Eu ouvia a sua voz, sobrepondo-se à minha e à de cada um dos presentes, mas sabia que essa voz se calaria dentro de pouco tempo. Sabia que seria a sua arrogância que a levaria à morte. Seria o seu costume de se colocar sempre em primeiro, de querer para si o melhor, de ter que ultrapassar tudo e todos, desde que fosse em seu proveito, que lhe seria fatal. Estava tudo planeado, e nada melhor do que uma noite de Natal para a matar, para deixar ficar na minha memória o sucesso de todos os passos que eu tantas vezes imaginara e que agora iriam ter o seu apogeu na morte dela.

O brinde à saúde de todos fez-me rir interiormente. Não deixei de fazer a vontade ao meu irmão, mas eu sabia que a saúde da Fátima não era algo que eu desejasse, nem era algo que viesse a perdurar nos tempos mais próximos. Quase que me apetecia brindar à sua morte, no entanto, eu teria que manter as aparências. Era fundamental aquele meu contributo cortês, para não mostrar o que a minha mente pensava. Se ela fingia para o resto da família, eu ainda faria melhor. Iria ser um Natal memorável.

Claro que havia sobremesas, mas não existia colesterol que nos impedisse de celebrar condignamente aquela noite. Os ginásios tinham a sua utilidade. Uma delas era darem a permissão aos pequenos abusos alimentares, como os que se perpetravam nestes últimos dias de dezembro e que duravam até ao início do novo ano.

A Fátima não falhava em nada. Era Natal, e por isso a mesa tinha que ter as tradicionais filhoses, as natalícias rabanadas, o indispensável bolo-rei, que os tempos foram fazendo recuar desde o Dia de Reis até ao Natal, e todo um outro conjunto de doces que ela fizera, como fosse um bolo, com uns ingredientes que não revelava, dizendo que era um segredo familiar, e que eu iria converter num segredo eterno, uma mousse de chocolate e arroz doce.

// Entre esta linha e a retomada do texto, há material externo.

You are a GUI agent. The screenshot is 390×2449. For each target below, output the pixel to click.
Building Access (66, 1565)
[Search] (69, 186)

Um bocadinho deste, um torrãozinho daquele, era a linguagem usada para acumular os doces no prato da sobremesa. E assim, iam todos falando e sorrindo, não deixando, também eu, de contribuir para a festa, nem de provar os diferentes doces.

Na nossa casa, nesta época tão marcada por alguns símbolos, não havia Pai-Natal nem o tradicional Menino Jesus. A idade do meu sobrinho Miguel já há muito deixara para trás essas personagens. Agora, apenas alguns presentes aguardavam, sob a árvore que a Fátima iluminara. Esperavam que os abríssemos e fizéssemos trocas, fingindo uma surpresa e um interesse que não existiam acerca do que cada um recebia.

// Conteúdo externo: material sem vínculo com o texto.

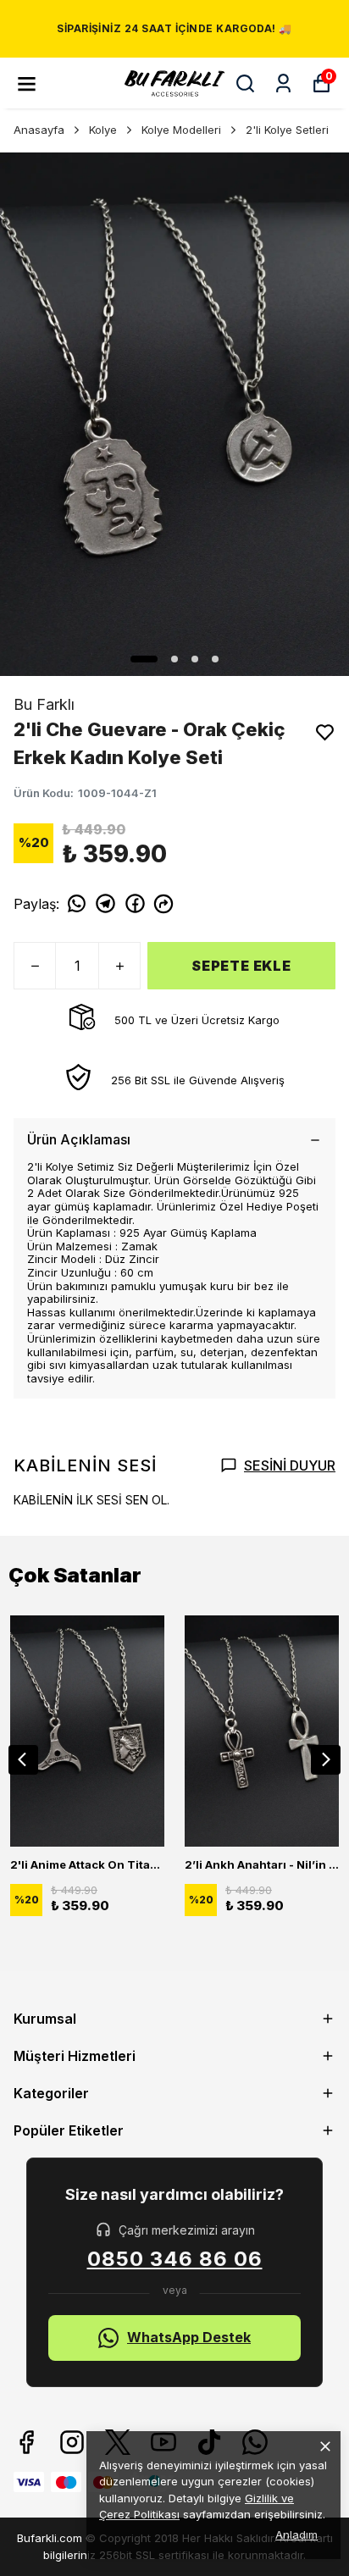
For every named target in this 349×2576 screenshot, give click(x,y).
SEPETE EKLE (241, 965)
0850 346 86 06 (175, 2259)
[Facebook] (26, 2442)
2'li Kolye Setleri (287, 129)
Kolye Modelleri (181, 129)
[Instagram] (72, 2442)
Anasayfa (39, 129)
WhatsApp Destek (189, 2337)
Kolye (103, 129)
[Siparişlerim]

Mas este ano não chegaríamos a essa atividade. Antes disso, eu teria que ver o meu plano funcionar. Iria suceder aquela cadência de passos delineados, que eu imaginara darem certos, e, desse modo, terminar com a vida da Fátima.

Ela perguntou quem queria café. Era aqui que começava a fase crítica. Aquela em que eu confiara no conhecimento que tinha sobre a Fátima, e que me permitira construir um conjunto sequencial de etapas que levariam à sua morte. Tinha sido um planeamento meticuloso, aquele que eu fizera. Uma construção feita com base num conhecimento acumulado ao longo dos muitos anos de convívio.

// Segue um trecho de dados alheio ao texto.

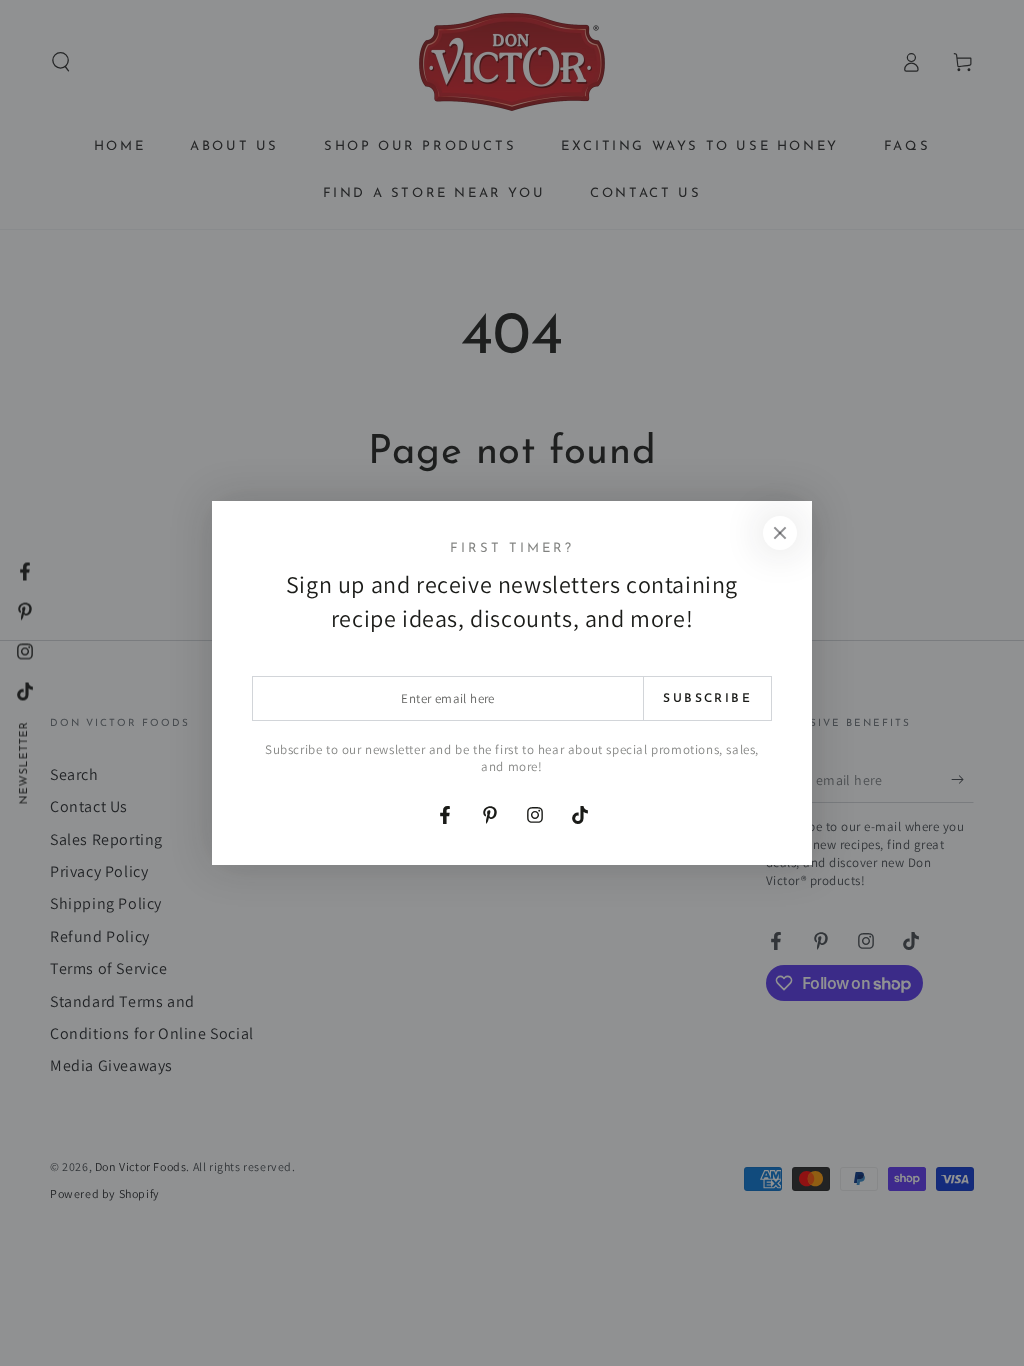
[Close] (780, 533)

A máquina de café estava na cozinha, assim como os pequenos recipientes de variadas cores, contendo no seu interior o mágico pó castanho. Daquele café que ela gostava, havia só uma cápsula na caixa e em casa. Ela não abdicava daquele aroma, e eu fizera tudo, ao longo dos últimos dias, para deixar só uma dose. Aquela que o seu egoísmo não permitiria que fosse para mais ninguém.

Todos, com exceção do Miguel, queriam café, como eu já esperava.

Claro que a Fátima disse que ia preparar os expressos para toda gente. Eu sabia que iria ser desse modo. Ela era a mulher perfeita; aquela que nunca errava. Também não seria ali que iria falhar. Seria ela a provocar a sua própria morte.